The span to repeat in the listing below runs from the line containing "Click the green Run button" to the line containing "Click the Insert", inclusive. Repeat it exactly, and only it.

▶ [Data extract]
----
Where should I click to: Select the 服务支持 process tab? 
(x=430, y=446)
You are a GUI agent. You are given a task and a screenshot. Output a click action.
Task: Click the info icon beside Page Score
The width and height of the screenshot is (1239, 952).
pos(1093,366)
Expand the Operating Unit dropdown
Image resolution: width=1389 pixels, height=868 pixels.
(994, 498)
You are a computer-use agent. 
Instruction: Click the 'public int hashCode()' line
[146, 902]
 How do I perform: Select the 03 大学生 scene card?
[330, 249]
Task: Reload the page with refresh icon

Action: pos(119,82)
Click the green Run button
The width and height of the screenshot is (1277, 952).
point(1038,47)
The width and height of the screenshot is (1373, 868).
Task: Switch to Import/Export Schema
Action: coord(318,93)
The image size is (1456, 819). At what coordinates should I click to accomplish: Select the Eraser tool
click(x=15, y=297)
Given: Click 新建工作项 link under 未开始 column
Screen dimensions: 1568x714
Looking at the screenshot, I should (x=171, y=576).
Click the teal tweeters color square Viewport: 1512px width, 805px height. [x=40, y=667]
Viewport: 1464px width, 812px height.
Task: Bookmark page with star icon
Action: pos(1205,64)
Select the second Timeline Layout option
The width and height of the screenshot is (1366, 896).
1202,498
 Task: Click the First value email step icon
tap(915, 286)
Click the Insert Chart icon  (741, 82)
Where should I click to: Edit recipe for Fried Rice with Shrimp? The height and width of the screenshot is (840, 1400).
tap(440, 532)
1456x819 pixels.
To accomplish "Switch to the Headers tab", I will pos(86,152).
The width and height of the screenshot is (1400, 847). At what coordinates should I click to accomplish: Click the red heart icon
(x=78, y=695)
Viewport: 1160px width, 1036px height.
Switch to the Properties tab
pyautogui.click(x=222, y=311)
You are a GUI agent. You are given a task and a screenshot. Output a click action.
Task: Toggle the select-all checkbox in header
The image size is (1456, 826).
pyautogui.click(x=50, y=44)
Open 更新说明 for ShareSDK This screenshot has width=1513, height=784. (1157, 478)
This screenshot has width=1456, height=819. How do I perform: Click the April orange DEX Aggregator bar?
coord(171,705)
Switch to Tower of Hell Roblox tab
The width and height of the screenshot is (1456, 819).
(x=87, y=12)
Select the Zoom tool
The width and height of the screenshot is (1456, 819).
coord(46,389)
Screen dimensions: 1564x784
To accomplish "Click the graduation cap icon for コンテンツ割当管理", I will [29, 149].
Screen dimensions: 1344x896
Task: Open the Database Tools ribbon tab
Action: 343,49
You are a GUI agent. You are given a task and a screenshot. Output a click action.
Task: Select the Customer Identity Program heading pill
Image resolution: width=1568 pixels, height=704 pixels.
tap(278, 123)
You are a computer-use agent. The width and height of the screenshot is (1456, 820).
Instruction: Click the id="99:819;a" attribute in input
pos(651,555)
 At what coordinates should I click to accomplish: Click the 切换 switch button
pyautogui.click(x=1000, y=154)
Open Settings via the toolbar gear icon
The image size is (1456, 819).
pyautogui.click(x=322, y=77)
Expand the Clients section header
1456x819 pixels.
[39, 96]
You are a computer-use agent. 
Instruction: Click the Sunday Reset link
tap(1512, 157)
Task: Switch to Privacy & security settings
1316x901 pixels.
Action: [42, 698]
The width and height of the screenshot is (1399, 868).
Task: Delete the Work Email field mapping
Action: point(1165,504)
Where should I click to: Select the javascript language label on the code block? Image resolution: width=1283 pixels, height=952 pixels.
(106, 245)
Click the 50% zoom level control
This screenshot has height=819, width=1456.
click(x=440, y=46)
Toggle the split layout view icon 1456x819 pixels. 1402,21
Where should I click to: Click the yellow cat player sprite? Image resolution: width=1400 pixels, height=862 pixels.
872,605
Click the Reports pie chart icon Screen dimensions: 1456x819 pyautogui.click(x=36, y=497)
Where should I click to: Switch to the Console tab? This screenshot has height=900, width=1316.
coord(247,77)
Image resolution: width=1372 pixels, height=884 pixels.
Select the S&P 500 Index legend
----
▶ [Worked solution]
Click the green Run button
The width and height of the screenshot is (1277, 952).
point(1038,47)
The width and height of the screenshot is (1373, 868).
Task: Switch to Import/Export Schema
Action: coord(318,93)
The image size is (1456, 819). At what coordinates should I click to accomplish: Select the Eraser tool
click(x=15, y=297)
Given: Click 新建工作项 link under 未开始 column
Screen dimensions: 1568x714
Looking at the screenshot, I should (x=171, y=576).
Click the teal tweeters color square Viewport: 1512px width, 805px height. [x=40, y=667]
Viewport: 1464px width, 812px height.
Task: Bookmark page with star icon
Action: pos(1205,64)
Select the second Timeline Layout option
The width and height of the screenshot is (1366, 896).
1202,498
 Task: Click the First value email step icon
tap(915, 286)
Click the Insert Chart icon  (741, 82)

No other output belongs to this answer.